The predictive accuracy of the models for time to progression for each transition was evaluated for GRS2. At a time horizon of 2 years, the T1D GRS2 performed with AUC of 57.45%, 54.51% and 57.47%, respectively for the transitions from single autoantibody positive to stage 1,stage 1 to stage 2, and stage 2 to stage 3 T1D. The optimal cutoff points for T1D GRS2 were 12.80, 13.85, and 14.03, respectively, for the transitions from single positive to stage 1, stage 1 to stage 2, and stage 2 to stage 3, with the corresponding Youden indices being, respectively, 0.11, 0.07, and 0.11. Kaplan-Meier curves were generated to examine the effect of the T1D GRS2 on each of the transitions under study. The risk of progression to stage 1 in those initially identified with a single positive autoantibody was 47.4% vs 34.3% at 3 years, for those with GRS2 ≥12.80 vs <12.80 respectively (p < 0.0001, Figure 1A). The risk of progression from stage 1 to stage 2 T1D was 70.6% vs 62.1% at 3 years, for those with GRS2 ≥13.85 vs <13.85 respectively (p = 0.0074, Figure 1B). The risk of progression from stage 2 to stage 3 T1D in 3 years was 59.6% in those with GRS2 ≥14.03; in contrast, it was only 47.9% in participants with GRS2 <14.03 (p < 0.0001, Figure 1C).

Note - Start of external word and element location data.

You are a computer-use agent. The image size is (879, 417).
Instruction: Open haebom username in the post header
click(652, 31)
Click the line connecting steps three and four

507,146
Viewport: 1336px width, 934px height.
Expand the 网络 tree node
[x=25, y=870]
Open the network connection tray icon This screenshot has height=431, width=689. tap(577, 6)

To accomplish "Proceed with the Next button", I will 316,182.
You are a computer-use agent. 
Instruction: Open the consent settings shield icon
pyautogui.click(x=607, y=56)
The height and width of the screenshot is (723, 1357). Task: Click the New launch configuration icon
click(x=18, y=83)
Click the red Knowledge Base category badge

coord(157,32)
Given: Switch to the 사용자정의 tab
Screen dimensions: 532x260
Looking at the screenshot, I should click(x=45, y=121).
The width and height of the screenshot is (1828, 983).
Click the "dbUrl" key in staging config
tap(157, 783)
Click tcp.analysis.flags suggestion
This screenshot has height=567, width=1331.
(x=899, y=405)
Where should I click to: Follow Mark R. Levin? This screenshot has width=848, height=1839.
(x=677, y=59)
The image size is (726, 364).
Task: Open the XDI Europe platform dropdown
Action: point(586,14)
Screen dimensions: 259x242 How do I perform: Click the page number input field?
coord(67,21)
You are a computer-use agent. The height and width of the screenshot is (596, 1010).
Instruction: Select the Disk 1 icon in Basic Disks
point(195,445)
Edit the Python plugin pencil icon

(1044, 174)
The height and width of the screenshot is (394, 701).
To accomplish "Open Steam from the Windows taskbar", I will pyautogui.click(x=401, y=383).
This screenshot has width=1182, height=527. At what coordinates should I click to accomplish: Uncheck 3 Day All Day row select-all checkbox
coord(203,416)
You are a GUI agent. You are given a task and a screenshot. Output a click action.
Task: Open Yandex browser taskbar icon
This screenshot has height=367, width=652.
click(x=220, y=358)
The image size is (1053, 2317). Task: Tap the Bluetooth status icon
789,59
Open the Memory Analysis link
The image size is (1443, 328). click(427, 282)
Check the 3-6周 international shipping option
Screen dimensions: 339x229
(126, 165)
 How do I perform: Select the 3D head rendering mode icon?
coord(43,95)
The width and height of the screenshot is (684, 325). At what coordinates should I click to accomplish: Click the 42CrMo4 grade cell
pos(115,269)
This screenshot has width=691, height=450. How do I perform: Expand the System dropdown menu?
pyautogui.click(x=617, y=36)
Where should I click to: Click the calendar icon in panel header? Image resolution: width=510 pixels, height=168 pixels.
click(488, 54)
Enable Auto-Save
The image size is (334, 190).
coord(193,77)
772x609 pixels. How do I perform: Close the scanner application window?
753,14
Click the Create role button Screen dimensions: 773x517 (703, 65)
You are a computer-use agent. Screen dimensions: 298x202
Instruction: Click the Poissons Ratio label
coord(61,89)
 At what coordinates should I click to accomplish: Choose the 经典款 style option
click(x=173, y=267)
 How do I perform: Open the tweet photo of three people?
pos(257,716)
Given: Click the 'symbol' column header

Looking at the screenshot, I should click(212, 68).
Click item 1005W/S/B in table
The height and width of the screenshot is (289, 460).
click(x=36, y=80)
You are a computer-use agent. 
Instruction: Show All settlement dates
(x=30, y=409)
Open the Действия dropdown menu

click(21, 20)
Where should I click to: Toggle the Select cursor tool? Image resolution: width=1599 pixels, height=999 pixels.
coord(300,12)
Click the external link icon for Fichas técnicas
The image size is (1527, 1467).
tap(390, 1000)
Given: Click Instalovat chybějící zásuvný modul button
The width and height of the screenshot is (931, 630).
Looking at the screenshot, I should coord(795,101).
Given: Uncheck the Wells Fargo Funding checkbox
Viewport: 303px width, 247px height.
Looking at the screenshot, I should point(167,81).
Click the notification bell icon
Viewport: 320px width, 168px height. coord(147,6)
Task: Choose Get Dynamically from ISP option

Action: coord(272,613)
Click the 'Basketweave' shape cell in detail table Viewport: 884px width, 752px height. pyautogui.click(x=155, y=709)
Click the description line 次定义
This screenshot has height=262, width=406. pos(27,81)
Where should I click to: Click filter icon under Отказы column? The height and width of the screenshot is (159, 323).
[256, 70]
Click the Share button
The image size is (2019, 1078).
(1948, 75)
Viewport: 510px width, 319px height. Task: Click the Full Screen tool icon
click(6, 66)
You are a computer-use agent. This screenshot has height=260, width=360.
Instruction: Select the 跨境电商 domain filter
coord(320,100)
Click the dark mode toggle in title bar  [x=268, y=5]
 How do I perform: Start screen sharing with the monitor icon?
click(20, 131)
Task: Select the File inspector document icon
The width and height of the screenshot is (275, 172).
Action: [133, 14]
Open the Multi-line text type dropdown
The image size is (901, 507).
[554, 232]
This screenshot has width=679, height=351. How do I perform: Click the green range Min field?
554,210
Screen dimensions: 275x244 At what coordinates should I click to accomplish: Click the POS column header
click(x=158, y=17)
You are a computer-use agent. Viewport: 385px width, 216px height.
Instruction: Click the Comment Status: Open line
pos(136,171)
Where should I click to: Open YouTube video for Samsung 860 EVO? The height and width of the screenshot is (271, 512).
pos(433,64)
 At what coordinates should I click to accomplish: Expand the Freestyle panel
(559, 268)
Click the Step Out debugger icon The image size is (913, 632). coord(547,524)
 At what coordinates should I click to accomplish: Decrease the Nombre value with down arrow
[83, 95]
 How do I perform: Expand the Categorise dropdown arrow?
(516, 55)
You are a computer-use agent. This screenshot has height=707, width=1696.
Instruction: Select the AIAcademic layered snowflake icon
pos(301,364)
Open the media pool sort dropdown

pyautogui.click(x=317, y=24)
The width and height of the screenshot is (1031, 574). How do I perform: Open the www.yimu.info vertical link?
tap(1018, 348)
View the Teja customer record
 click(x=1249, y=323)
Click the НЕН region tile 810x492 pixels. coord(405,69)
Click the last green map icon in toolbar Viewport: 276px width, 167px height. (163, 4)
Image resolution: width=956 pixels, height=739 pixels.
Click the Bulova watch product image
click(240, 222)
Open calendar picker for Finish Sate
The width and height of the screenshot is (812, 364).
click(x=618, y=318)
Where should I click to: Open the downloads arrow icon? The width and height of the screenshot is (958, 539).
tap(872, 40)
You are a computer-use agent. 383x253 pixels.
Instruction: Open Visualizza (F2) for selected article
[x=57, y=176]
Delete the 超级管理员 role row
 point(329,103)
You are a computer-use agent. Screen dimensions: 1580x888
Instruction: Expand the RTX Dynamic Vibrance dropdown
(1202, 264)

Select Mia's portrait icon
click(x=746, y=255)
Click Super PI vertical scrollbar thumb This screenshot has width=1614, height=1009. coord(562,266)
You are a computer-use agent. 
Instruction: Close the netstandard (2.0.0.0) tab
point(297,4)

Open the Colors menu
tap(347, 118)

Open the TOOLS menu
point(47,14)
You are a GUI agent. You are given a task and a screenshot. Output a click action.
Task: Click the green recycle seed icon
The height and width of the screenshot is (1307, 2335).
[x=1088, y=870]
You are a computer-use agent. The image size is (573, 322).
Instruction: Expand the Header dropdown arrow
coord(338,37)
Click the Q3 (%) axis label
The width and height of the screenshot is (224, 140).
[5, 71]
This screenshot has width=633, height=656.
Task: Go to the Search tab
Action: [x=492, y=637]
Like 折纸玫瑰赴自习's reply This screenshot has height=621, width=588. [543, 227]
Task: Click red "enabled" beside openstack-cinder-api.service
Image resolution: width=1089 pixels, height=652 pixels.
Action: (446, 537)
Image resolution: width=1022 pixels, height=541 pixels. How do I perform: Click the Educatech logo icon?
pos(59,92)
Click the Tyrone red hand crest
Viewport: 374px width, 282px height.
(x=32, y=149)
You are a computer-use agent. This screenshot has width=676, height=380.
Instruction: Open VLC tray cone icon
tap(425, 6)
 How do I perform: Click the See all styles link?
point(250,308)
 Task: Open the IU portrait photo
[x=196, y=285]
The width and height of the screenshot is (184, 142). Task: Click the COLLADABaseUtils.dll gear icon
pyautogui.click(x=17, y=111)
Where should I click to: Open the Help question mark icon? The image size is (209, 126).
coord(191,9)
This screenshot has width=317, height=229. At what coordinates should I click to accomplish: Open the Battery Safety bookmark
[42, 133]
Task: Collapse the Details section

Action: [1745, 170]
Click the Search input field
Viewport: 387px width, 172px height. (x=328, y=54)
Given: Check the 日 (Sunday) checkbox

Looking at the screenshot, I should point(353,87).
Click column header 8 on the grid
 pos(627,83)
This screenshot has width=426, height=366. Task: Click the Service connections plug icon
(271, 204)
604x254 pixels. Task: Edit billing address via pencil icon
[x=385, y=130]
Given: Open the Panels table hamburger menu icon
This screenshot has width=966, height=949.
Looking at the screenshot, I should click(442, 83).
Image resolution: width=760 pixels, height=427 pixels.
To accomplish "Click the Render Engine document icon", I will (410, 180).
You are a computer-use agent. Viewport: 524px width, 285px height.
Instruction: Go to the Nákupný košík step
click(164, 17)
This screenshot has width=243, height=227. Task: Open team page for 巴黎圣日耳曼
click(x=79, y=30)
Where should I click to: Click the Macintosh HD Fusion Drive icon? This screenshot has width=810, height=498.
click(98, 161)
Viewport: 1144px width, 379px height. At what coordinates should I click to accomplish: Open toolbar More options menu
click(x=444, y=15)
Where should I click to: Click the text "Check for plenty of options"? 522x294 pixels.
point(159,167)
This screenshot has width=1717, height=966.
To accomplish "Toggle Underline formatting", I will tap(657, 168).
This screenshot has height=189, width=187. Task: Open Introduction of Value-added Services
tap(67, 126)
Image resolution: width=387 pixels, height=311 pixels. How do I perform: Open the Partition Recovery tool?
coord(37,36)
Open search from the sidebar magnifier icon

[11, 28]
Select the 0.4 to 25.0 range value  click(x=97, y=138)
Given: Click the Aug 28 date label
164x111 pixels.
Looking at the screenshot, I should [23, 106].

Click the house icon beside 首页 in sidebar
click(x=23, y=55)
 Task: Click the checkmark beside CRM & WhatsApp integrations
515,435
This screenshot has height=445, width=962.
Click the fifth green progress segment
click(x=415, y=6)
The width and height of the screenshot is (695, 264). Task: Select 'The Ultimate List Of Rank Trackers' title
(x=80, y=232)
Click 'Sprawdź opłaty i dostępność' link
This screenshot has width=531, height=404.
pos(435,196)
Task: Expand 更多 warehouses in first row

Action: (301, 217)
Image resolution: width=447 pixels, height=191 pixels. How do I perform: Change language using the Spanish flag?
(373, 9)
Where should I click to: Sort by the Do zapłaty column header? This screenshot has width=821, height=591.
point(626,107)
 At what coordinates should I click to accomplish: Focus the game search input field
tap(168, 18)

Figure 1: Kaplan Meier survival curves of the GRS2 on the transition from single autoantibody positivity to stage 1 (A), stage 1 to stage 2 (B), and stage 2 to stage 3 (C).
Single Ab+ = single confirmed autoantibody positive
Discussion
To our knowledge, this is the first and largest prospective study to date to analyze the influence of the overall T1D GRS2, its HLA and non-HLA components, HLA-DR3 and HLA-DR4 haplotypes and SNPs previously associated with IA and/or T1D on the transition through the preclinical stages of T1D. We found that, in autoantibody-positive relatives of individuals with T1D, the T1D GRS2 was significantly associated with each of the three transitions, i.e., from single autoantibody positivity to stage 1, from stage 1 to stage 2, and from stage 2 to stage 3 T1D. Furthermore, the T1D GRS2 HLA and HLA class II components were associated with all three transitions. This data supports the additional contribution of genetics in refining the progression of T1D through the stages in relatives at increased risk.
A previous study evaluated the utility of the T1D GRS1 in 1,244 TrialNet Pathway to Prevention study participants and found that a higher T1D GRS1 was predictive of progression from single to multiple positive autoantibodies and from multiple autoantibodies to T1D (6). However, this study was limited by a relatively small number of participants, and an initial version of the T1D GRS. While the initial T1D GRS1 is based on 30 SNPs (21), the T1D GRS2 includes 67 SNPs (17) and better captures the complex interactions between the HLA DR-DQ haplotypes, assigning weights correspondingly in case of interactions. Importantly, previous studies did not consider the transition between stages of T1D, which are widely used today to classify the preclinical status of individuals and determine eligibility for clinical trials and treatments to prevent progression to clinical T1D (13–16).
We observed a significant although relatively modest effect of the T1D GRS2 on all stages of T1D, underscoring that genetic factors continue to play a role in later stages of T1D progression. A significant AUC of 0.57 for the T1D-GRS2 indicates that there is an association between the T1D GRS2 and disease progression. However, it also suggests that the T1D GRS2 alone is insufficient for predicting T1D and it needs to be considered alongside other risk factors. This effect seems to be mainly captured by SNPs in the HLA component of the T1D GRS2 and more specifically the HLA class II subcomponent. This is consistent with the well-known contribution of HLA class II genes to T1D risk (2,22,23). However, it is interesting to note that this effect is not only significant for the transition from single autoantibody positivity to stage 1 T1D but for the transition through all three preclinical stages of T1D, including when dysglycemia is present. In particular, the HLA-DR3 haplotype was only associated with transition from stage 2 to stage 3 T1D. In contrast, the HLA-DR4 haplotype had a significant effect on transition from single autoantibody positivity to stage 1 and from stage 2 to stage 3 T1D. The TEDDY study found that the HLA DR4 haplotype predicted seroconversion to IAA-first (i.e. insulin as the first appearing autoantibody) as well as progression to multiple autoantibodies but not to clinical diabetes (24).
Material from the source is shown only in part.